Iniciado um ano depois do projeto da Amazônia, o da Mata Atlântica, coordenado pelas biólogas Cristina Miyaki, da USP, e Ana Carolina Carnaval, da Universidade da Cidade de Nova York, está em um estágio mais inicial da integração das especialidades. “Vários artigos em que estamos trabalhando neste terceiro ano incluem o ângulo ou a hipótese que o time de paleoclimatólogos (ou o de sensoriamento remoto) trouxe para nossa equipe”, diz Ana. Um trabalho com dados genômicos testando hipóteses formuladas por Cruz e outros integrantes da equipe geológica, como a palinologista Marie-Pierre Ledru, do Instituto de Ciências da Evolução em Montpellier, França, está sendo finalizado para publicação. “É legal demais porque a paleoclimatologia indica um caminho que a genômica testa e vê o que confere, o que não confere”, conta. “Depois trazemos a discussão de novo para os paleoclimatólogos, para refinar as ideias.”
Os resultados estão surgindo e prometem render muitos frutos nos próximos anos, quando o financiamento atual já tiver sido substituído por outros projetos. Firmar a parceria é, parece, a maior conquista. “Estamos começando a delimitar o que ainda não está entendido”, diz Cristina. Seu trabalho sempre envolveu suposições do campo da geologia para entender a diversificação de aves na Mata Atlântica. Mas agora, com o novo aprendizado, vem a sensação de que as análises eram muito superficiais e as interpretações, apesar de serem as melhores possíveis na época, ingênuas.
A geogenômica é um exemplo da melhor ciência moderna. “De certa maneira voltamos à história natural antiga, em que os pesquisadores tinham conhecimento de biologia e de geologia”, brinca Cristina. Mas, com técnicas cada vez mais especializadas, bancos de dados mais e mais gigantescos e um nível crescente de detalhes, a única maneira de se reunir esse conhecimento é a congregação de grandes grupos. Passados os primeiros anos em que cada especialidade continuou a produzir trabalhos semelhantes aos que já faziam antes, de agora em diante devem começar a aparecer os resultados realmente integrados.
Projetos
1. Estruturação e evolução da biota amazônica e seu ambiente: uma abordagem integrativa (nº 2012/50260-6); Modalidade Programa Biota/Dimensions-NSF; Pesquisadores responsáveis Lúcia Lohmann (IB-USP) e Joel Cracraft (AMNH); Investimento R$ 3.752.671,77.
2. Dimensions US-Biota São Paulo: integrando disciplinas para a predição da biodiversidade da Floresta Atlântica no Brasil (nº 2013/50297-0); Modalidade Programa Biota/Dimensions-NSF; Pesquisadoras responsáveis Cristina Miyaki (IB-USP) e Ana Carolina Carnaval (CUNY); Investimento R$ 3.781.927,16.
Artigos científicos
BAKER, P. A. et al. The emerging field of Geogenomics: Constraining geological problems with genetic data. Earth-Science Reviews. v. 135, p. 38-47. ago. 2014.
##############################
=== ATIVIDADE A ===
Reproduza do texto de estudo, sem nenhuma alteração, o trecho que vai de "Artigos científicos" até "38-47. ago. 2014.".
=== ATIVIDADE B ===
Segundo o texto de estudo, quem coordena o projeto da Mata Atlântica?
##############################
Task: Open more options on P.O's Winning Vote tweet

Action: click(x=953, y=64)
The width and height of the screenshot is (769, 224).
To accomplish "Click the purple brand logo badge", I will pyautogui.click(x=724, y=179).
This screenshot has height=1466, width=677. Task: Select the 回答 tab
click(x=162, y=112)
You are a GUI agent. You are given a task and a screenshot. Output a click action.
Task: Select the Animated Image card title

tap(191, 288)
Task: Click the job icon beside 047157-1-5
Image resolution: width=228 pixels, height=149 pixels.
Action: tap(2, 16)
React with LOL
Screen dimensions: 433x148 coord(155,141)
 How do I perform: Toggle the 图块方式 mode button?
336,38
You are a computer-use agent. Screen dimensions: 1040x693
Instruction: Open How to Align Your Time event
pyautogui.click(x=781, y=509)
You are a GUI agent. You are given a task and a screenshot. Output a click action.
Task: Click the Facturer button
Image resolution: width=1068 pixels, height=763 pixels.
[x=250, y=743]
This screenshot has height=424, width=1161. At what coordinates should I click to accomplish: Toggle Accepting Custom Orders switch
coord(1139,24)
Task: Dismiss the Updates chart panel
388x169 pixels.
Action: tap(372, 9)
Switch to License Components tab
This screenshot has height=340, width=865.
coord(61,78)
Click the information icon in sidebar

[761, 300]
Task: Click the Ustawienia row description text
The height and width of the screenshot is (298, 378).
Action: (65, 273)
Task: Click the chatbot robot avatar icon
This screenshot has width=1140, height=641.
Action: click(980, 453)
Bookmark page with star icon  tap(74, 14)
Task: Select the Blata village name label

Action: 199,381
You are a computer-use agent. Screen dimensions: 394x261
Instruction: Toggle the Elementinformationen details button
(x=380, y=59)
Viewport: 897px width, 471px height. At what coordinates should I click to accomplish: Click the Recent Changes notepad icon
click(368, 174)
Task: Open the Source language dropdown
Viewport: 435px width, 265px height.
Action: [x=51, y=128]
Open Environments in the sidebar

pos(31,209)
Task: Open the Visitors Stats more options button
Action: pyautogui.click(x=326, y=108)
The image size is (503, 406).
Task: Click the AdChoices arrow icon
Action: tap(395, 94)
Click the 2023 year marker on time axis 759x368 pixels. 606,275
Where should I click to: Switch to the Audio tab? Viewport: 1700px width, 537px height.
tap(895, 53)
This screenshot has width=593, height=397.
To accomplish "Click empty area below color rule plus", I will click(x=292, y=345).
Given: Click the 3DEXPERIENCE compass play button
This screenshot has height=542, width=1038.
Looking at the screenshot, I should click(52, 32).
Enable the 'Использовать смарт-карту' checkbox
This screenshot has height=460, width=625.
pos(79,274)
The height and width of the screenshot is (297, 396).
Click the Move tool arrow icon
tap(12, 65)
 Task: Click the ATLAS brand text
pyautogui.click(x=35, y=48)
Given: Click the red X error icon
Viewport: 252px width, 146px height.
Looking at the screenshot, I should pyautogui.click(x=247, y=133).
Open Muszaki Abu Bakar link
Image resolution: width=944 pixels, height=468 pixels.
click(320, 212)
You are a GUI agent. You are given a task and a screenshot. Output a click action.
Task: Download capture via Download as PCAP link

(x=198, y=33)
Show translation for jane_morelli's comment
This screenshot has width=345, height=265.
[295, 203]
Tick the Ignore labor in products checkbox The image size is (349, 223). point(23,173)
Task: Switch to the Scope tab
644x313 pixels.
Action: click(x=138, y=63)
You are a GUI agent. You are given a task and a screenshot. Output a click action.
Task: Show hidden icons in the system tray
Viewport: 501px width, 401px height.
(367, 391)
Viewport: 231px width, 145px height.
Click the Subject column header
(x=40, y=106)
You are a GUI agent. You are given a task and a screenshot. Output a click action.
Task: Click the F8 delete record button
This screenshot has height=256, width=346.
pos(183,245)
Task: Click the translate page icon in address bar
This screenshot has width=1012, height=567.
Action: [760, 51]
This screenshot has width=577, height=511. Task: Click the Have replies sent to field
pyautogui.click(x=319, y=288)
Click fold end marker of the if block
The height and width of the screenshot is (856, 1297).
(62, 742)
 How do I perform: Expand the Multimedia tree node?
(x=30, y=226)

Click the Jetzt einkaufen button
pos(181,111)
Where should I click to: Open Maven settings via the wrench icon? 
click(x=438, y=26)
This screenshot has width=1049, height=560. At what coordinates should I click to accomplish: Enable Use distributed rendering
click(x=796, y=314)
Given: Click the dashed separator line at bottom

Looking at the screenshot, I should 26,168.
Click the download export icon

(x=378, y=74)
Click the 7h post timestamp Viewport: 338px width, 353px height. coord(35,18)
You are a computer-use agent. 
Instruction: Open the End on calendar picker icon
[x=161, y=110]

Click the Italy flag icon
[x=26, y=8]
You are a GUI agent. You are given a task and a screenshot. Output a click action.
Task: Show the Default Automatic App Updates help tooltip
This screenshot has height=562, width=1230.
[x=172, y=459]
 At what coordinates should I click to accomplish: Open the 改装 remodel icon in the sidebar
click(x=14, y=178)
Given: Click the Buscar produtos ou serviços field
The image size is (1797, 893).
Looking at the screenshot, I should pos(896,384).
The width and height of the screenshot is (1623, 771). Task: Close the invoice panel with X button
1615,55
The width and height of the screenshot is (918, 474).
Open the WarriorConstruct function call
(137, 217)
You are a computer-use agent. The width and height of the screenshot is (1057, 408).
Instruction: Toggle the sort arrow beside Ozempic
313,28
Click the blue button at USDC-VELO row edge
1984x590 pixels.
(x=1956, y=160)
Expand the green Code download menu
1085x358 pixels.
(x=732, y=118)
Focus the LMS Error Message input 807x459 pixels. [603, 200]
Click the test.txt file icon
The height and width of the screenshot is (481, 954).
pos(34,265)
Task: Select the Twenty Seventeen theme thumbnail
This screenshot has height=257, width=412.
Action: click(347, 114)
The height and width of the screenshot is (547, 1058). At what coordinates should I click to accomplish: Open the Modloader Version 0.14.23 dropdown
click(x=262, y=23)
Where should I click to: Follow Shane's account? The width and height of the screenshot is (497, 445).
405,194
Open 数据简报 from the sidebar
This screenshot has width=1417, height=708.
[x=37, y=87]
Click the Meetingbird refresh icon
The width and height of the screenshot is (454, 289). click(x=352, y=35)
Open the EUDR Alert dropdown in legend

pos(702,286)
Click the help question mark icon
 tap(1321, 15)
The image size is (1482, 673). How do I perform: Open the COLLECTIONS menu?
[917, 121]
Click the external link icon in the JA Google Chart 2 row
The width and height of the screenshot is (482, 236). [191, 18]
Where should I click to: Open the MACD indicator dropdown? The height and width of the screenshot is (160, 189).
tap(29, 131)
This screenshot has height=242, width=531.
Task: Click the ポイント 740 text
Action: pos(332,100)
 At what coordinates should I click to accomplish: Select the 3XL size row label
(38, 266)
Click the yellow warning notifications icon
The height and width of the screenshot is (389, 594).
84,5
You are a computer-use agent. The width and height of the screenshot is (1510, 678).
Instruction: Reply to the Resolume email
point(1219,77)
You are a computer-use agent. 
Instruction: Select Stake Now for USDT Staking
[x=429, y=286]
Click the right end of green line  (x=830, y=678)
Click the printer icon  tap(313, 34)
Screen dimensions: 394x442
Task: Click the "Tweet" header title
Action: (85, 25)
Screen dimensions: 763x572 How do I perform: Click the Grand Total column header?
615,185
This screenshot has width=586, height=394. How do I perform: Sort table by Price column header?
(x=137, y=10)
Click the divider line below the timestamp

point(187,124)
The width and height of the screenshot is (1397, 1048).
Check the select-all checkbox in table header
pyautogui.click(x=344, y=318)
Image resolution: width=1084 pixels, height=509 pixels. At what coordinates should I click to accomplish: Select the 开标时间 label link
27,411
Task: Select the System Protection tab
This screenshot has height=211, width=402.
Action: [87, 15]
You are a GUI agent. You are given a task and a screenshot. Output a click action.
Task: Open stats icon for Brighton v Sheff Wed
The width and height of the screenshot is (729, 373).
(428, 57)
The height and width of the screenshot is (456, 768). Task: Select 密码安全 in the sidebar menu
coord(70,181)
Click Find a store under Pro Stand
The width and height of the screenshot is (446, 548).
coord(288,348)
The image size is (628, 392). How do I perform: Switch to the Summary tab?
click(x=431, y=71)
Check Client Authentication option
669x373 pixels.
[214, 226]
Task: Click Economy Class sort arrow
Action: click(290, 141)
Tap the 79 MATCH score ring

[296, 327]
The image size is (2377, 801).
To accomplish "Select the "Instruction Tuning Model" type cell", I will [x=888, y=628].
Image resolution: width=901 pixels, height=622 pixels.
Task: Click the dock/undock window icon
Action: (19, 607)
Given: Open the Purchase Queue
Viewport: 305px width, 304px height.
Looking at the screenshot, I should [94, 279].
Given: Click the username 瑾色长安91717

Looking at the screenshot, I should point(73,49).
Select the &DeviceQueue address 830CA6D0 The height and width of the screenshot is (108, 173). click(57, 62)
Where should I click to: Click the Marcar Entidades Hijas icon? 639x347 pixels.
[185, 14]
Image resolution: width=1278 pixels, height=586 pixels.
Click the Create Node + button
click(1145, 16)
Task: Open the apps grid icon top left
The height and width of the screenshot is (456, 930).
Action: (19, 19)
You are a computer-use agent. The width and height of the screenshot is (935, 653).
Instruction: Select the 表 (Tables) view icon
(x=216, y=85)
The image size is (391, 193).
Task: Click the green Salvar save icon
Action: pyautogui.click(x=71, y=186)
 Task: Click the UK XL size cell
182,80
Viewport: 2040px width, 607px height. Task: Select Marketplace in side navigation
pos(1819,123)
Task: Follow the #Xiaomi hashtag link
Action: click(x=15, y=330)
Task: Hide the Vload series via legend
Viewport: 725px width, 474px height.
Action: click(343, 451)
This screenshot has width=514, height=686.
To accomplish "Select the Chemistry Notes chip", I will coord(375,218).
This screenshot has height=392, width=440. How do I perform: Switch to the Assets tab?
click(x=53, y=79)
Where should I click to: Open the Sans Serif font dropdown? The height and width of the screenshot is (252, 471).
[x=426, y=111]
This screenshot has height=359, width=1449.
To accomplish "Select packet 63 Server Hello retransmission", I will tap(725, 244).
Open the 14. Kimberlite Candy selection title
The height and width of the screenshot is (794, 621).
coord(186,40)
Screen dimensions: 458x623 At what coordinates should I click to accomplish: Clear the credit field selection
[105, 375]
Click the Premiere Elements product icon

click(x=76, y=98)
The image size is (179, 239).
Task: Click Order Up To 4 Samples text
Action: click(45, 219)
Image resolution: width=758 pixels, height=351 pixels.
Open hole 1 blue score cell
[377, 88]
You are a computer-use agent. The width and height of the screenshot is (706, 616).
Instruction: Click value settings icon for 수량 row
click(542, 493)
##############################
=== RESULTADO DA TAREFA A ===
Artigos científicos
BAKER, P. A. et al. The emerging field of Geogenomics: Constraining geological problems with genetic data. Earth-Science Reviews. v. 135, p. 38-47. ago. 2014.

=== RESULTADO DA TAREFA B ===
As biólogas Cristina Miyaki, da USP, e Ana Carolina Carnaval, da Universidade da Cidade de Nova York.